:: TEXTO DO EXERCÍCIO ::

(em homenagem à obra de Freud, O mal-estar na civilização, de 1929)
Como num tabuleiro de War, o mapa-múndi estampa o ataque implacável dos exércitos inimigos. Eles avançam, fronteira por fronteira, rumo à conquista do mundo.
Só que agora o objetivo não é conquistar somente 24 territórios. Até quando contei, eram 151 países dominados. E, enquanto esta partida não termina, seguimos aprendendo lições de estratégia, pois contar com a sorte nos dados é coisa de principiante. E de certos presidentes.
Em 1929, Freud dizia das fontes de sofrimento do ser humano: (1) aquelas que se originam do seu próprio corpo, condenado à decadência, (2) aquelas que provêm do mundo externo, “com forças de destruição esmagadoras e impiedosas” e (3) aquelas oriundas dos relacionamentos com os outros homens. E esses exércitos viróticos, na sua resistência obstinada e na sua severa propagação, nos ameaçam dessas três formas.
Nossos corpos e nossa saúde estão vulneráveis, sem defesa, correndo o risco de perecimento precoce. A classificação de “pandemia” evidencia o potencial ameaçador que vem da natureza, nunca completamente “dominável”. E, se sofremos com nossos relacionamentos, sofremos mais com o isolamento social.
O desejo agora é, tão logo possível, abandonar a condição de eremitas que nos foi imposta e pacificamente aceita. Ansiamos voltar para os encontros, os beijos, os abraços. Voltar para as “dores e delícias” que os relacionamentos reais estimulam. A alteridade nunca fez tanta falta.
E é daí que fica evidente a “necessidade de civilização” de que falou Freud. Esta pandemia verdadeiramente nos coloca diante de alguns mal-estares, sempre latentes, desde que o homem resolveu abrir mão de parcela de sua liberdade e prazer individuais em prol da segurança e da sobrevivência que a “civilização” permite.
O primeiro mal-estar diz respeito à necessidade de se aprender com a nossa própria história e à tendência a recusar avanços científicos. Há mais de um século tivemos aqui no Brasil a conhecida “Revolta da Vacina”, em que a população do Rio de Janeiro se insurgiu contra as reformas sanitárias conduzidas por Osvaldo Cruz (1904).
Um dos objetivos era erradicar a varíola através da vacinação obrigatória da população, que reagiu provocando verdadeiros levantes populares. Hoje a importância da vacina é tão líquida e certa, assim como é, a despeito de algumas posições obscurantistas, a necessidade de isolamento social no caso do coronavírus.
O segundo mal-estar desta pandemia diz respeito à primazia do coletivo sobre o indivíduo. Ela nos coloca diante da necessidade imperiosa de rompermos com a lógica individualista e aprimorarmos nosso senso civilizatório em prol de uma coletividade.

:::
:: MATERIAL EXTRAÍDO ::

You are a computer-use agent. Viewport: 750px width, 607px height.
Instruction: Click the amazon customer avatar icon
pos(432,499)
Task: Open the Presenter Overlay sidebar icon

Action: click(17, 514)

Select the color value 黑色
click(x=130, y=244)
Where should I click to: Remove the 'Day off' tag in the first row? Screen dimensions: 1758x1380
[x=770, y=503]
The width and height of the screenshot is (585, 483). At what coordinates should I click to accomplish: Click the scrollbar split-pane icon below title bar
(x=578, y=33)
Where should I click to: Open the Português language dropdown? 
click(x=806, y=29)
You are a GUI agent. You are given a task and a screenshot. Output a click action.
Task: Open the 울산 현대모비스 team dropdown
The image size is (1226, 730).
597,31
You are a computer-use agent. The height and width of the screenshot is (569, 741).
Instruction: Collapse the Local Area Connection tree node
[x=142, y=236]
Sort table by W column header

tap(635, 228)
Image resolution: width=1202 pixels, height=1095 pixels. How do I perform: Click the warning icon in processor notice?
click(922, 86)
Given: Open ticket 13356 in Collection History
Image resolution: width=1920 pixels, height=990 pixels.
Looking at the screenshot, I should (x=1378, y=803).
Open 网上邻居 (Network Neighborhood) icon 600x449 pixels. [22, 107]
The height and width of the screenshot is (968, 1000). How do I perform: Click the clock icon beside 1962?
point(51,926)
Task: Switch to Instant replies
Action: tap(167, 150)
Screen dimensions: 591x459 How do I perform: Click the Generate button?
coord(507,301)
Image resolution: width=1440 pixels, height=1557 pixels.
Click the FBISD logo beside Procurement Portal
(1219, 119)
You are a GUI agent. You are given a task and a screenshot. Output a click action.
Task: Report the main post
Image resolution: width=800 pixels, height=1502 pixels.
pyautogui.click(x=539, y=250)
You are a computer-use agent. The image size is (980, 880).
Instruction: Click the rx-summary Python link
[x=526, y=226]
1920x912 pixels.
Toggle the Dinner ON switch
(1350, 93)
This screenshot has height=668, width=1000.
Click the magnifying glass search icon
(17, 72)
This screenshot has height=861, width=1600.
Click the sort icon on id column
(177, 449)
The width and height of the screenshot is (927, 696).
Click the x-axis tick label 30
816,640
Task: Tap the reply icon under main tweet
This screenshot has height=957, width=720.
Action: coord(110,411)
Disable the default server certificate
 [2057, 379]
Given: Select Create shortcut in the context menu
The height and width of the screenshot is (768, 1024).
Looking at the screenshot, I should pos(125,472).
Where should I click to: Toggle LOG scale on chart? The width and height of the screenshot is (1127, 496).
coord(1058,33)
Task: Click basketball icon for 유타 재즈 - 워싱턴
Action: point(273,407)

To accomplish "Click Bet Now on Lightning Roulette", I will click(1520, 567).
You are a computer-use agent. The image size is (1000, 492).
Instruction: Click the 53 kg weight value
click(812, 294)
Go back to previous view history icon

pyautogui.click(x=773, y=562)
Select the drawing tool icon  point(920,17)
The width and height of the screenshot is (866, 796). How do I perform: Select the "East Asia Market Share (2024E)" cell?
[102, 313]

:::

TAREFA SOLICITADA A =>
Segundo o texto do exercício, quantos países estavam dominados até a contagem mencionada?
TAREFA SOLICITADA B =>
Diga se cada afirmação concorda com o texto do exercício, citando as palavras decisivas: (i) A Revolta da Vacina ocorreu em São Paulo. (ii) Um dos objetivos das reformas sanitárias era erradicar a varíola. (iii) O segundo mal-estar da pandemia diz respeito à primazia do indivíduo sobre o coletivo.
TAREFA SOLICITADA C =>
Transcreva palavra por palavra o trecho do texto do exercício que vai de "O primeiro mal-estar" até "caso do coronavírus.", inclusive.

RESPOSTA ESPERADA A =>
151 países.

RESPOSTA ESPERADA B =>
(i) Não: “a população do Rio de Janeiro se insurgiu contra as reformas sanitárias conduzidas por Osvaldo Cruz (1904)”.
(ii) Sim: “Um dos objetivos era erradicar a varíola através da vacinação obrigatória da população”.
(iii) Não: “O segundo mal-estar desta pandemia diz respeito à primazia do coletivo sobre o indivíduo”.

RESPOSTA ESPERADA C =>
O primeiro mal-estar diz respeito à necessidade de se aprender com a nossa própria história e à tendência a recusar avanços científicos. Há mais de um século tivemos aqui no Brasil a conhecida “Revolta da Vacina”, em que a população do Rio de Janeiro se insurgiu contra as reformas sanitárias conduzidas por Osvaldo Cruz (1904).
Um dos objetivos era erradicar a varíola através da vacinação obrigatória da população, que reagiu provocando verdadeiros levantes populares. Hoje a importância da vacina é tão líquida e certa, assim como é, a despeito de algumas posições obscurantistas, a necessidade de isolamento social no caso do coronavírus.